Oct 30, 2006

A Scenario to Ponder #7

A totally hypothetical and insane requirement, incontestably prone to excessive criticism (to put it mildly) from Joe Celko, if he ever happens to visit my blog :)

But, lets just assume that the requirement is warranted and we need a solution in SQL Server 2000.
I have a table with this definition.

CREATE TABLE BAD_ENCRYPTION(VAL_ID INT, VALUE VARCHAR(100))


And the following sample data.

INSERT INTO BAD_ENCRYPTION VALUES(1,'OAMBNRITBAUQZYZZ')
INSERT INTO BAD_ENCRYPTION VALUES(2,'SAQWLR')
INSERT INTO BAD_ENCRYPTION VALUES(3,'GZAXRCBVABGNEM')
INSERT INTO BAD_ENCRYPTION VALUES(4,'CAOWLELYEHCGTHOLR@')


If, you didn't guess the encryption strategy, the four rows will have the value OMNIBUZZ, SQL, GARBAGE, COLLECTOR if you knock off the letters in the even numbered positions.
Now, I need a query that will accept the unencrypted word and find the corresponding ID. Say, I search for GARBAGE, I need to get the value 3.


Assumptions:

  • Lets say there are about 50,000 rows.
  • And my search will result in only one row.
  • I can change my table design, if necessary
  • I cannot have a computed column having the actual value (then the whole point of this rudimentary encryption is lost).
How will I go about getting the data. What is my best approach?

12 comments:

Anonymous said...

pretty easy I would say

select *
from BAD_ENCRYPTION
where VALUE like '%g_a_r_b_a_g_e%'

Omnibuzz said...

Fair Enough Denis. Though I was looking at how you would form 'g_a_r_b_a_g_e_' from the input 'garbage' without a while loop (A set based solution).
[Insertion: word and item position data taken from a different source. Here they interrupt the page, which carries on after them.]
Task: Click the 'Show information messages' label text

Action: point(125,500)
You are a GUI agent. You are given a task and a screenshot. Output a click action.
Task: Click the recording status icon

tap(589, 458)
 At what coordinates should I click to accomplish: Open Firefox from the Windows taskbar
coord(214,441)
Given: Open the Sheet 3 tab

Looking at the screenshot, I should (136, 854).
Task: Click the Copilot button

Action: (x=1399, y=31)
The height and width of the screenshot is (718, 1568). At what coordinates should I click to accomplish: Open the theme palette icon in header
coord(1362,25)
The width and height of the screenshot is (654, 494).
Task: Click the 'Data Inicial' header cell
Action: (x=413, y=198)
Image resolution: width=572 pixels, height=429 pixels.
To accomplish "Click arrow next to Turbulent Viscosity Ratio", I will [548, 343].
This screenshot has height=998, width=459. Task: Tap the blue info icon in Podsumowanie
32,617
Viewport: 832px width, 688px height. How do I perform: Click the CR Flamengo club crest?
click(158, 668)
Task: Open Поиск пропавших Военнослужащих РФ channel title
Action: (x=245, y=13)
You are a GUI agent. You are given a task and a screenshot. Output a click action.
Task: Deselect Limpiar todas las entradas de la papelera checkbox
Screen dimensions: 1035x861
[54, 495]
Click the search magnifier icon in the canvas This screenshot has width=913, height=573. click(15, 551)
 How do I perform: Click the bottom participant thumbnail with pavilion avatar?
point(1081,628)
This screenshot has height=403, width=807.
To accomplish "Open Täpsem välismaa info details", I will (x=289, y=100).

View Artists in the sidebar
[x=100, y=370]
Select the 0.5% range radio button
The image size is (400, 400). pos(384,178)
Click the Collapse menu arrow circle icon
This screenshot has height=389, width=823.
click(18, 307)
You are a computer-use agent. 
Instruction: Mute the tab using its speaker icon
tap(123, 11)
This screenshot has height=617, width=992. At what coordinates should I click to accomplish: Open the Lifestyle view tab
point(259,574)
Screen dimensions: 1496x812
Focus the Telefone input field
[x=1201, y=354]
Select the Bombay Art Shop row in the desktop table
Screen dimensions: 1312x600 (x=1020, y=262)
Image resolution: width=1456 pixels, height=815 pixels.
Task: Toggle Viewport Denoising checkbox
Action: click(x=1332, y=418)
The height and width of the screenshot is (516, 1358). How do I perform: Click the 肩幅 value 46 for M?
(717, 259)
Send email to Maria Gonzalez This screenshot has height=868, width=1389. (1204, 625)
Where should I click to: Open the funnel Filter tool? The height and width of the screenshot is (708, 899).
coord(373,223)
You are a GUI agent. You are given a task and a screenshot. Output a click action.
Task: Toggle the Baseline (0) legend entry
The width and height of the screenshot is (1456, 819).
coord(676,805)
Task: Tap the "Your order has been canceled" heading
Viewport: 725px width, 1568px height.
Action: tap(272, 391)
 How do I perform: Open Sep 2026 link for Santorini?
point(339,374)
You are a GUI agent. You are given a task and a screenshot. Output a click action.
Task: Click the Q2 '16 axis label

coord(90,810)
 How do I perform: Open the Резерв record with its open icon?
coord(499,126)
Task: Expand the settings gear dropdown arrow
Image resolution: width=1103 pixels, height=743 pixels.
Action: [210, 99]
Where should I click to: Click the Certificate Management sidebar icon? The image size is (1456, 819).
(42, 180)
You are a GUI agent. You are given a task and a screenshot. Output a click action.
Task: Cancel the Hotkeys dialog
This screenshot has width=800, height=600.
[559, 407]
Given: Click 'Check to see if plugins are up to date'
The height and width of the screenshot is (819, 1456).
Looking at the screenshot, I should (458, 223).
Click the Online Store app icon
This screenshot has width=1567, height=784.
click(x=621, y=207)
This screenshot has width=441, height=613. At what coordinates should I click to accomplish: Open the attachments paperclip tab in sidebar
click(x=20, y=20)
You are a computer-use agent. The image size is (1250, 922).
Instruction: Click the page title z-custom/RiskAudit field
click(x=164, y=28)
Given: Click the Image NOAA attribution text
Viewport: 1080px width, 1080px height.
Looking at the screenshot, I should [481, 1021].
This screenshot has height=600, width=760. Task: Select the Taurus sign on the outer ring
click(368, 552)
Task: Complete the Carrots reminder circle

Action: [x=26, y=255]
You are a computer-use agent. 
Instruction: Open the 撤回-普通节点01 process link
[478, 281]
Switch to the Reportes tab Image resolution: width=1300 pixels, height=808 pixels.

As an extension, can you think of a way to can get me the decrypted values for all the rows by knocking of the alternating characters?

Anonymous said...

Still pretty easy. ;)

1:
declare @mystring varchar(20)
set @mystring = 'GARBAGE'

select * from bad_encryption
where value like
(select substring(@mystring, n.num, 1) + '_'
from dbo.nums n
where n.num <= len(@mystring)
for xml path(''))


2:
select *,
(
select substring(e.value,n.num,1)
from dbo.nums n
where n.num <= len(e.value)
and n.num % 2 = 1
for xml path('')
) as decrypted
from bad_encryption e

I'm sure there's a better way of using "for xml path('')" which will allow grouping... this does work though...

Omnibuzz said...

Rob,
This will work for SQL Server 2005. We can even use a CLR function to get it.

But I need the solution for SQL Server 2000.

I guess we cannot do the decryption in SQL Server 2000 without a UDF having a while loop.

But, can you find the equivalent for your first query in SQL Server 2000?

Anonymous said...

Oh whoops... missed that bit.

Anonymous said...

Here's a decryption mechanism for you:

--alter table bad_encryption add decrypted varchar(50)

update bad_encryption
set decrypted = left(value,1)

declare @length int
select @length = max(len(value)) from bad_encryption
declare @working int
set @working = 3
while @working < @length
begin
update bad_encryption
set decrypted = decrypted + substring(value,@working,1)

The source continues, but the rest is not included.